§ WRITTEN EXERCISE
Rewrite the items as a numbered list, starting at their first line and ending at the line that contains "click(285, 288)". Skip blank lines and leave the pictures out.

§ Word and element location data
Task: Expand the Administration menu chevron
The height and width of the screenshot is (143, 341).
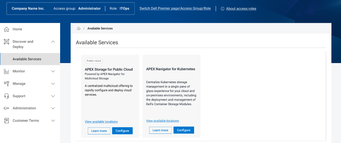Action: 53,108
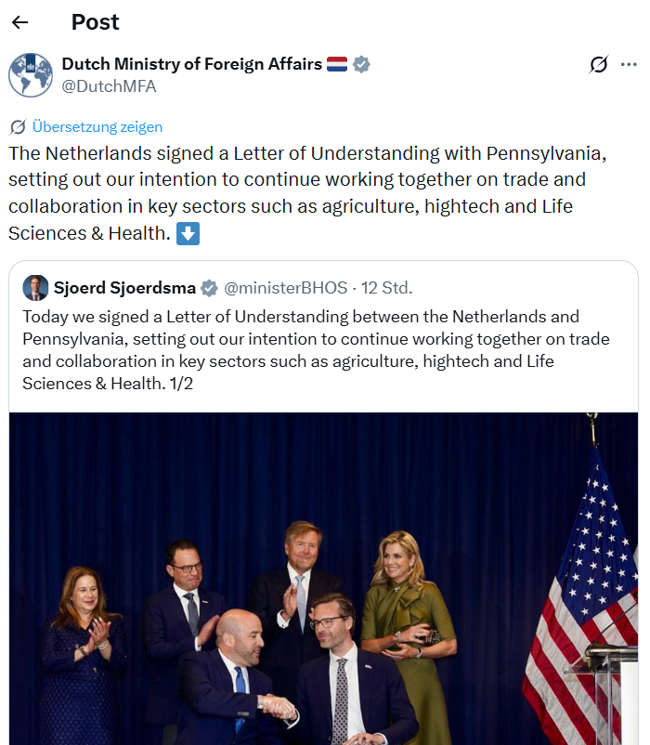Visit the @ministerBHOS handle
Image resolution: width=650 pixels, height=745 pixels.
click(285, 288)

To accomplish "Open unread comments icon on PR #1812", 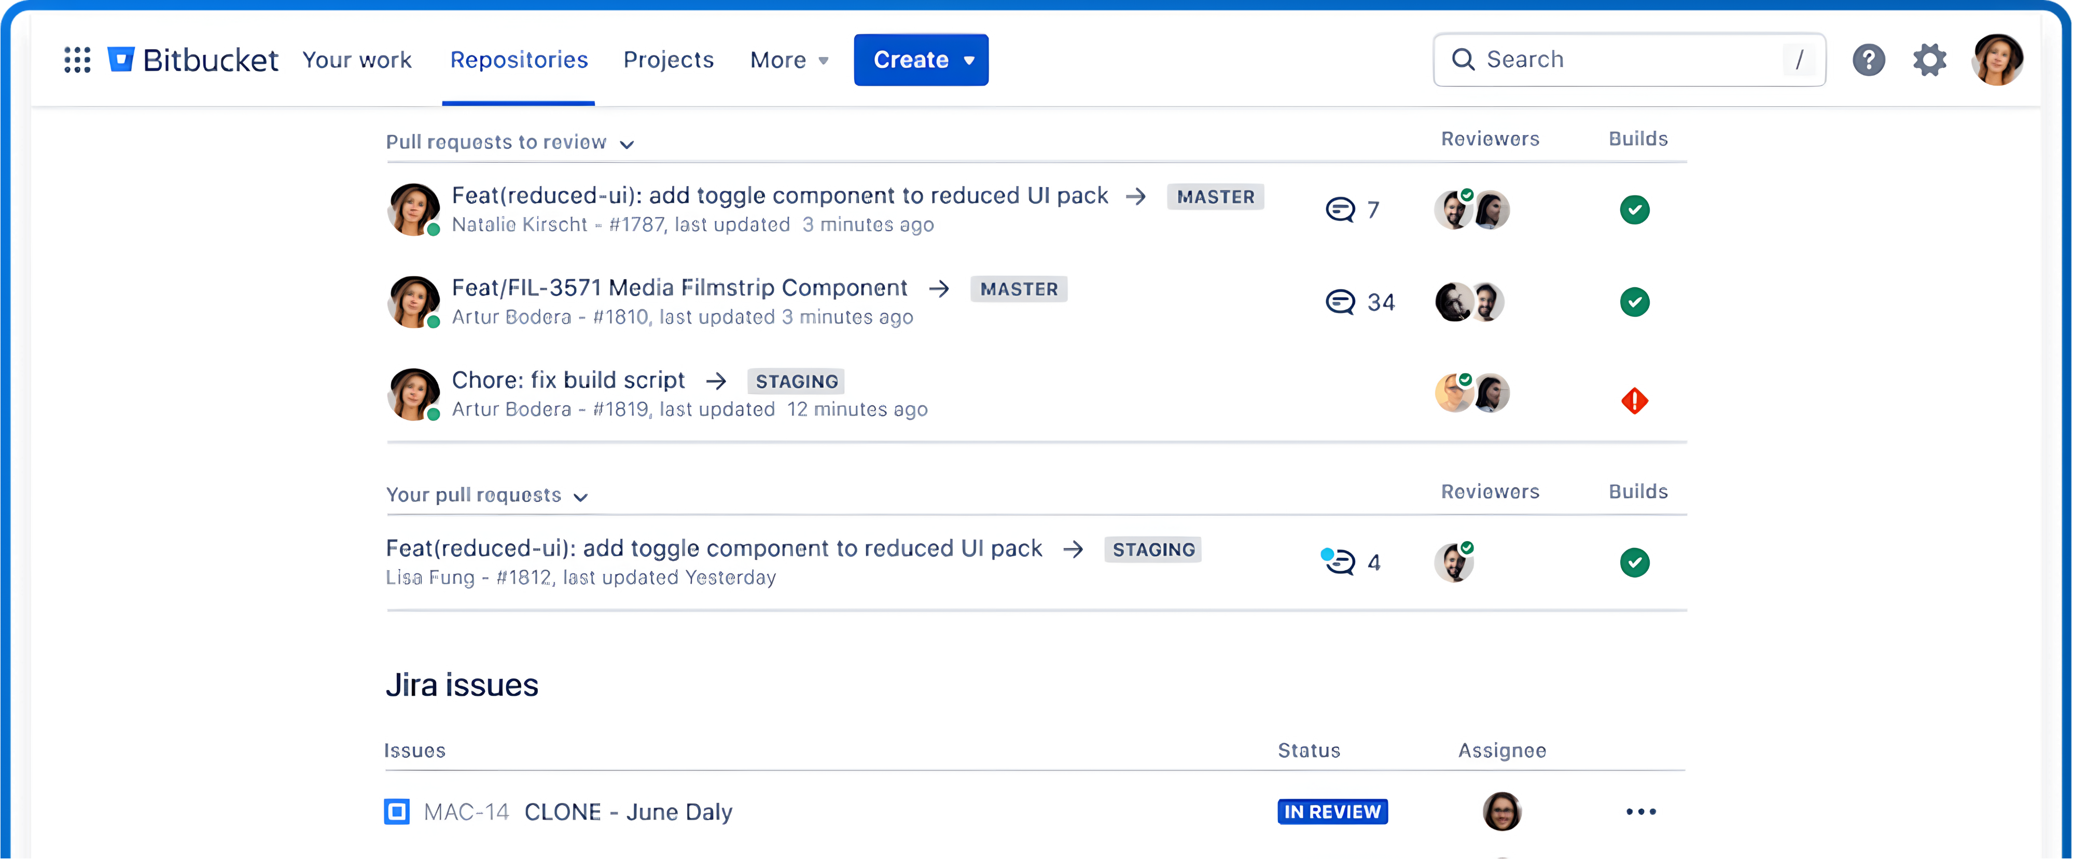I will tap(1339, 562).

§ WRITTEN SOLUTION
1. Task: Expand the Administration menu chevron
2. The height and width of the screenshot is (143, 341).
3. Action: 53,108
4. Visit the @ministerBHOS handle
5. Image resolution: width=650 pixels, height=745 pixels.
6. click(285, 288)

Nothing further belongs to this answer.